While it’s difficult to resist the urge to suggest we’ve been here before, the romantic inside every football fan is hoping that this time we might be seeing a more genuine resurgence from the much maligned striker. There would be few greater fairytales than Torres continuing his current good form and leading his boyhood club to glory in either La Liga or the Champions League in what could well be his final season for the club.
While Simeone may now be veering towards trying to keep Torres for at least another year, his plans could be scuppered by a transfer ban that could deny Atleti the right to register any new players this summer, which would most likely mean ‘Adios Fernando’ given he is still officially an AC Milan player.
You sense that if a deal isn’t put in place for Torres to stay at Atleti, either due to the ban or a lack of desire on the club’s part, that could well be the last we see of Torres as a footballer in Europe. He seems to have his heart set on staying at Atleti, the one club where he is truly loved and if that fails to materialise it’s hard to see what would motivate him to go and play for another, most likely lesser European side.

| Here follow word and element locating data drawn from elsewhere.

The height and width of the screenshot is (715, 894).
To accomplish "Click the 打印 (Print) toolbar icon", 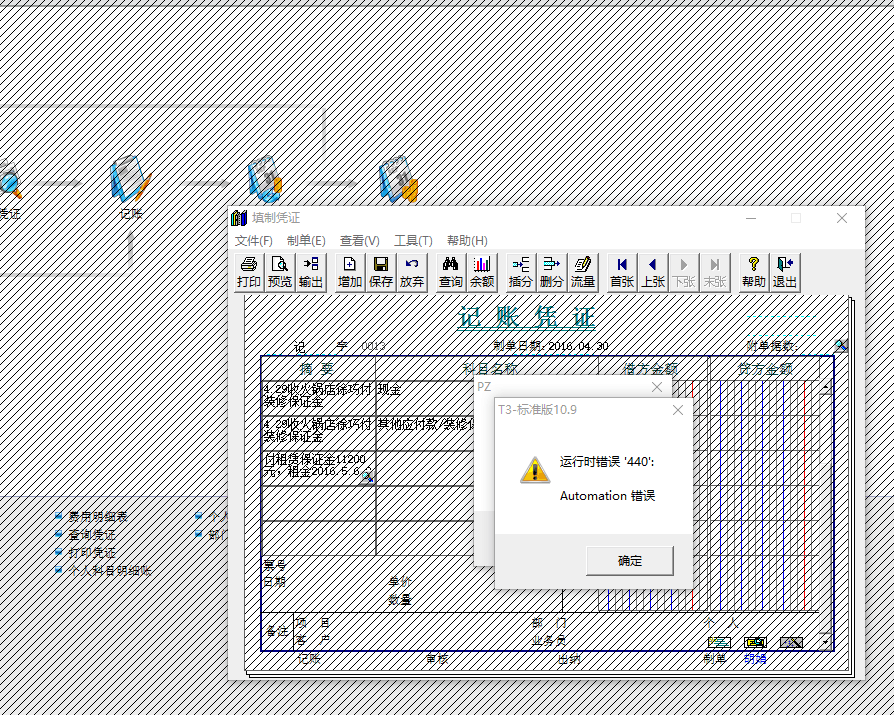I will pyautogui.click(x=249, y=272).
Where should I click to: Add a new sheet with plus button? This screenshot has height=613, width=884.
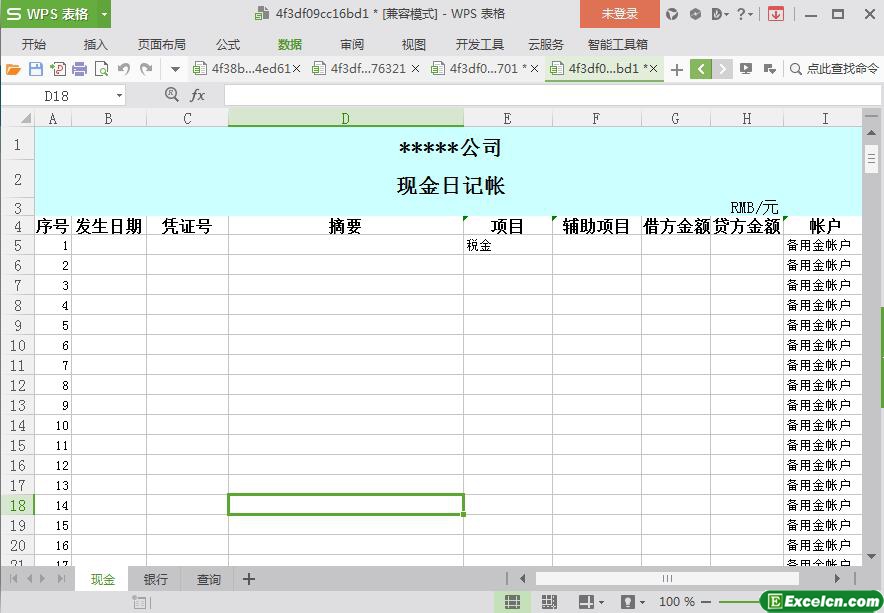pyautogui.click(x=249, y=579)
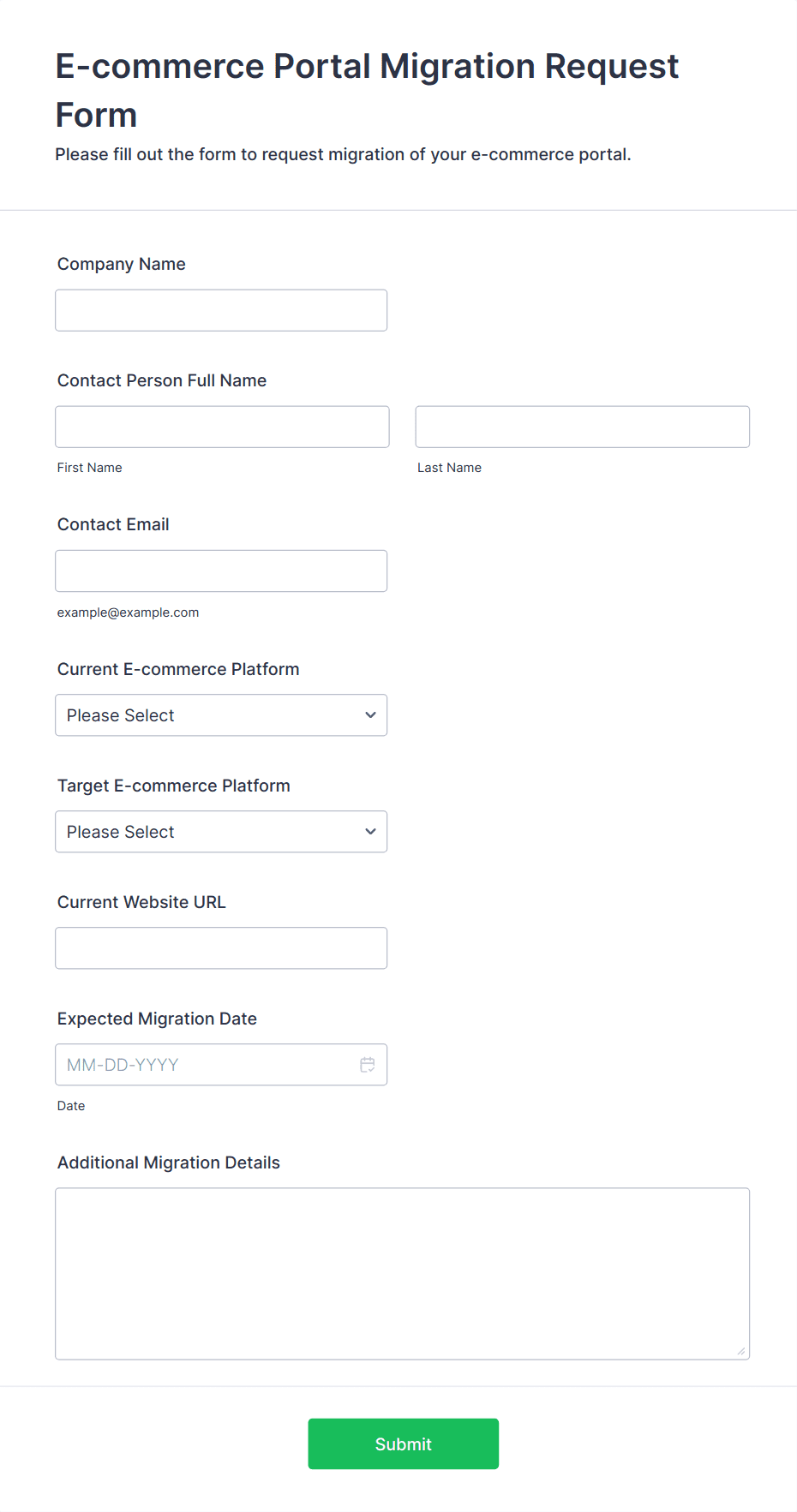797x1512 pixels.
Task: Grab the textarea resize handle
Action: pos(741,1351)
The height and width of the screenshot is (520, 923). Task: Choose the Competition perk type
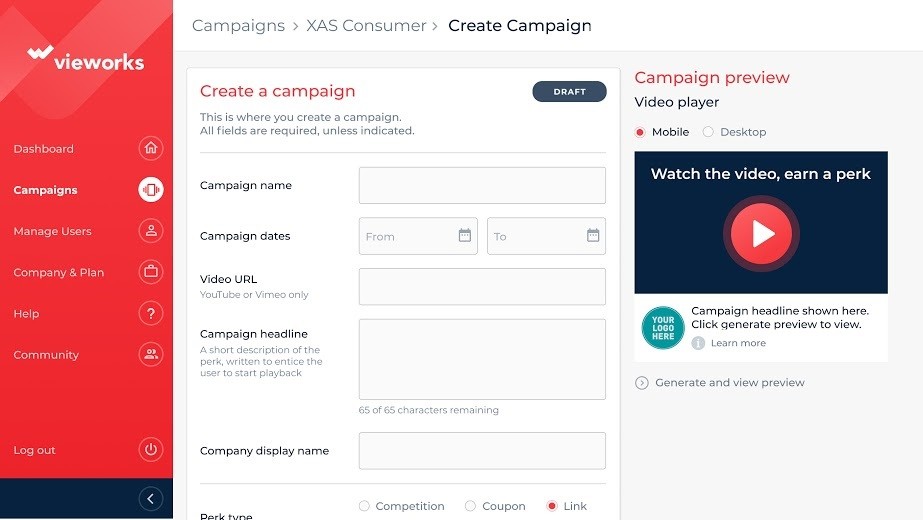point(364,506)
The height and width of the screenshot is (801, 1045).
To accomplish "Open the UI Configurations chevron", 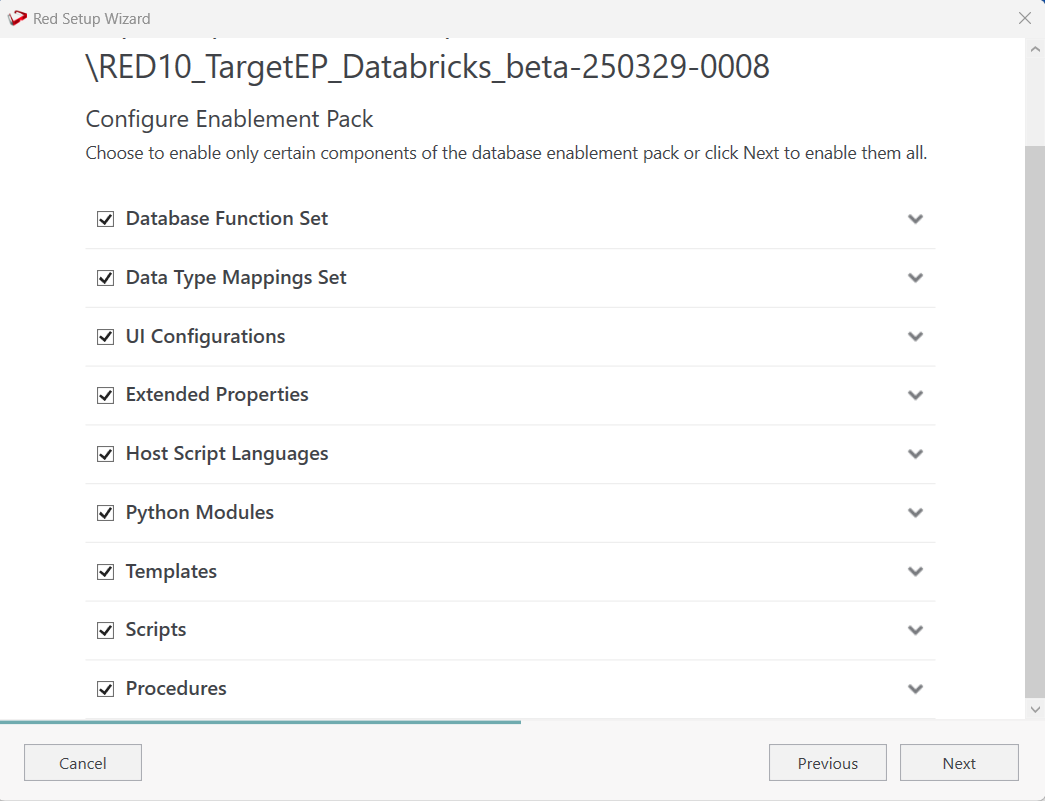I will coord(915,337).
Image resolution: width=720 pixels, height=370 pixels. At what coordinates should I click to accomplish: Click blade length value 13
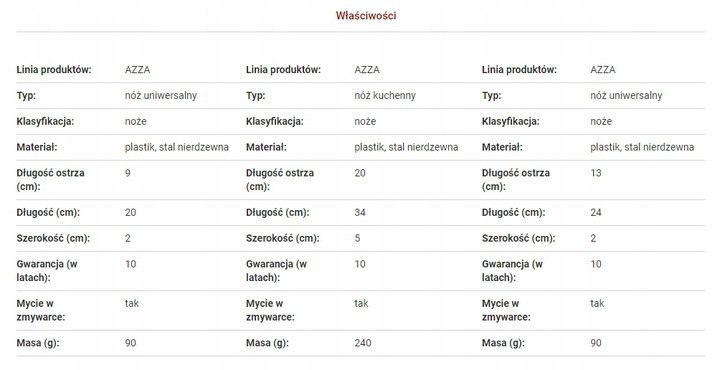[596, 173]
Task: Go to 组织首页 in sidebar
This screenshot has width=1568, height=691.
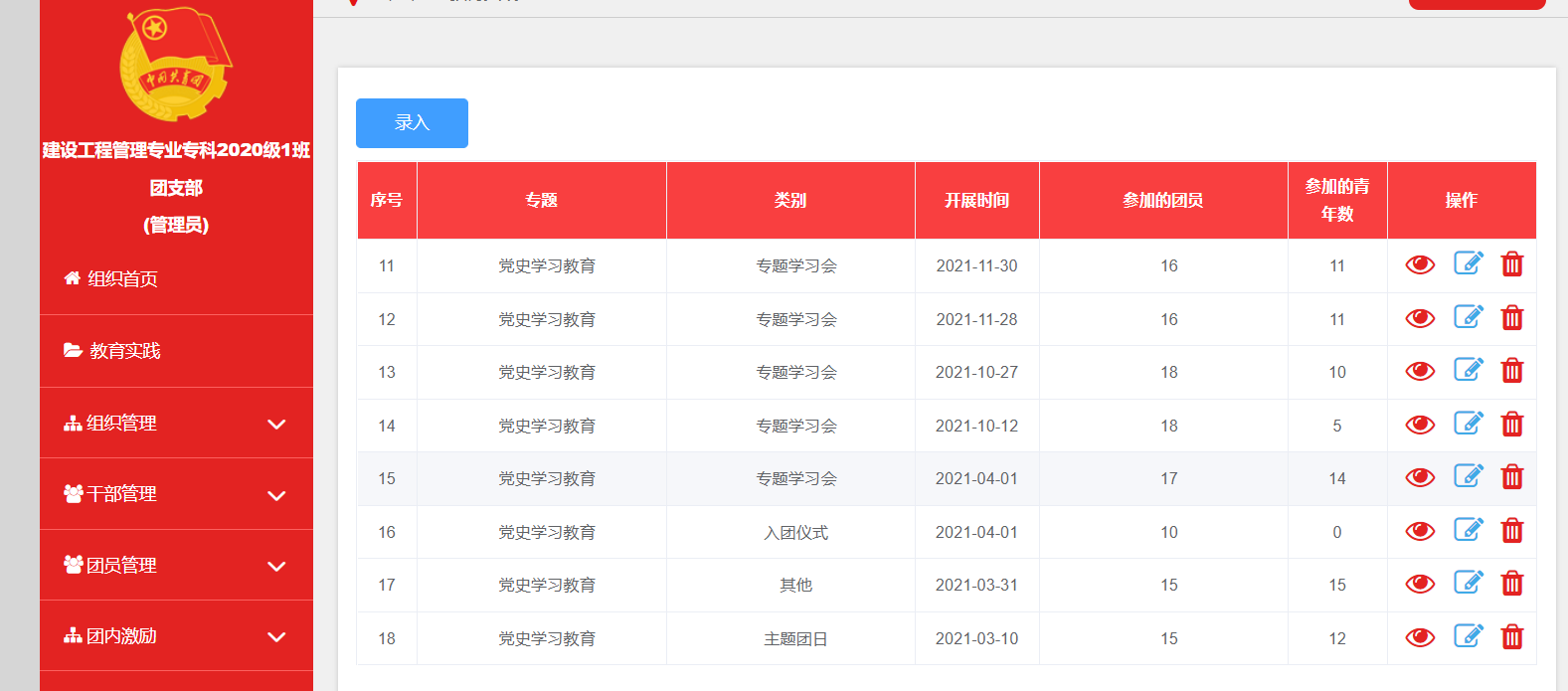Action: 122,279
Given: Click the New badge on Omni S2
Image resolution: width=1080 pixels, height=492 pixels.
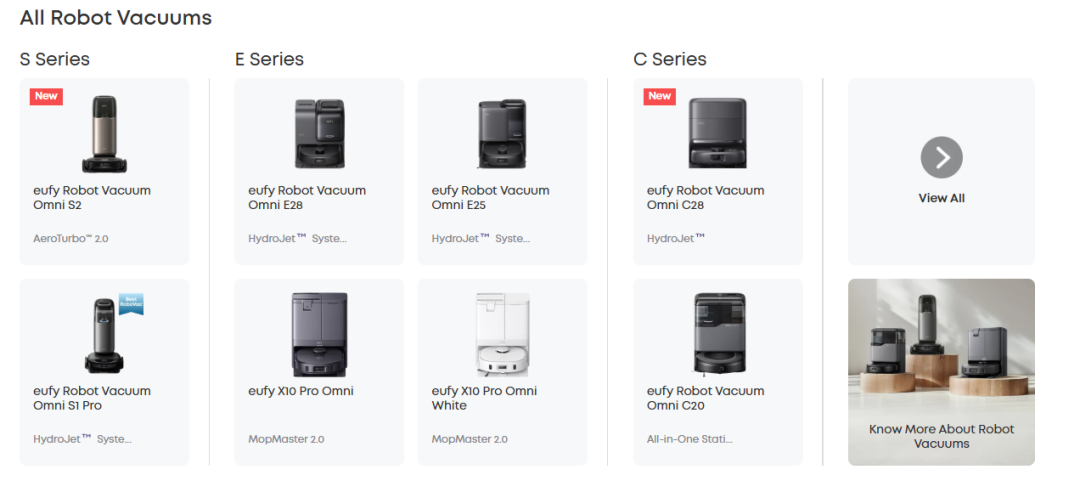Looking at the screenshot, I should (45, 96).
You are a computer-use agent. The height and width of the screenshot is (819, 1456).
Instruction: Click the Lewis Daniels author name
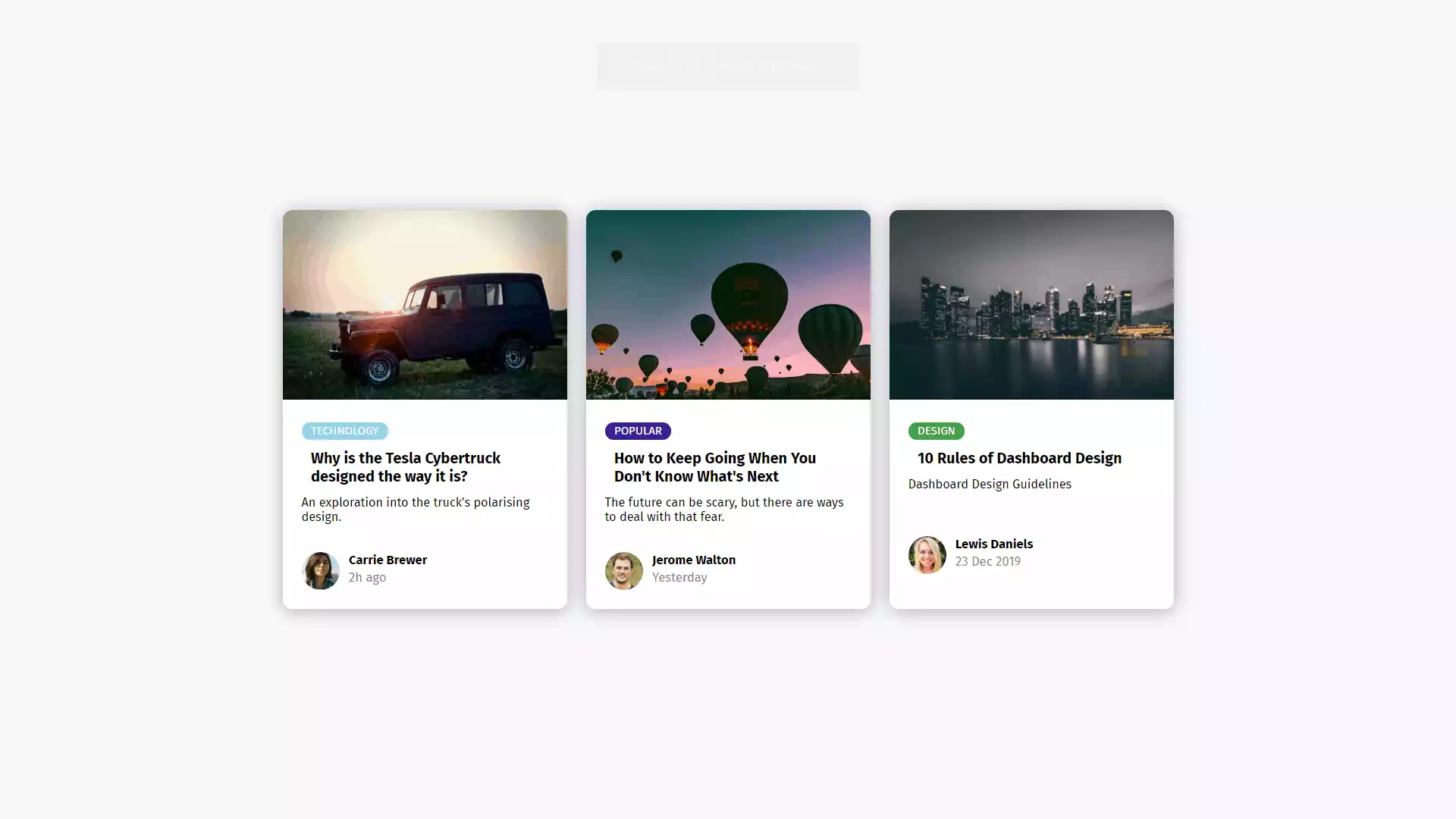993,544
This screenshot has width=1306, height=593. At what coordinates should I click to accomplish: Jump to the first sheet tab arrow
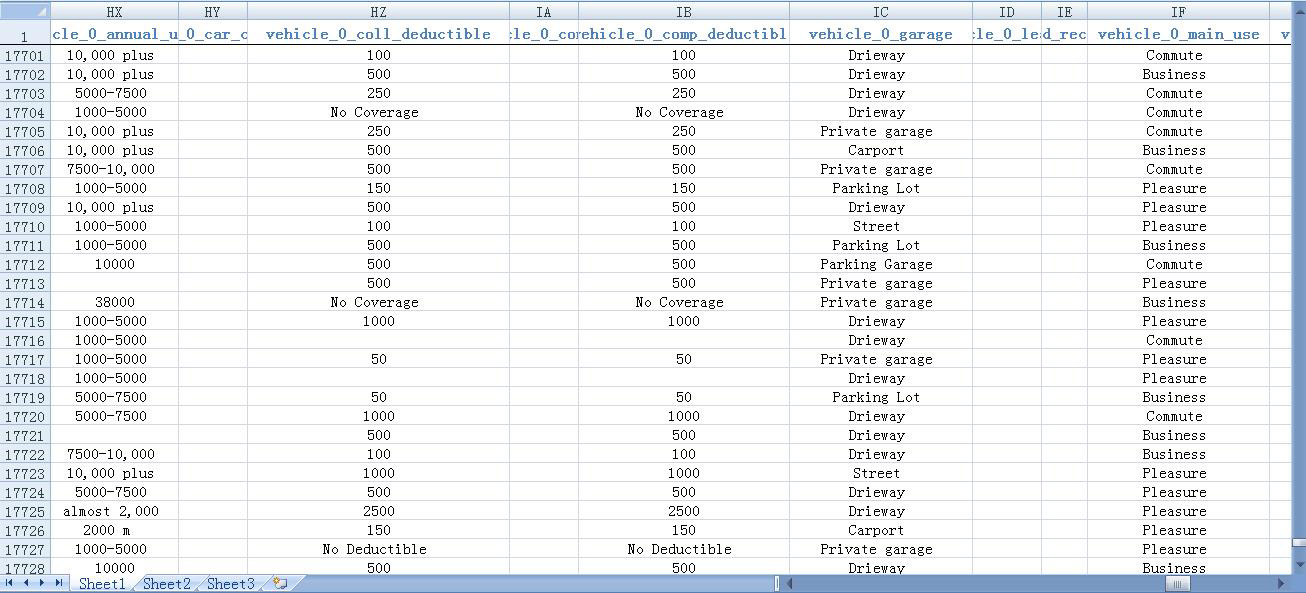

If he was to be denied the right to stay on at the Vicente Calderon for such reasons it would be doubly cruel given his recent form, which is easily the best of his 2nd spell at the club. You only have to look to Aritz Aduriz at Athletic Bilbao or Ruben Castro at Betis to see that strikers can still flourish in this league well into their mid-30s and therefore if this really is a revitalised Torres, he could still have plenty to offer.
The alternative would most likely be a summer switch to the United States or perhaps even China and while his bank account and goal tally would certainly increase, it would in many respects mark the commencement of a sad and quite premature end to a once hugely promising career.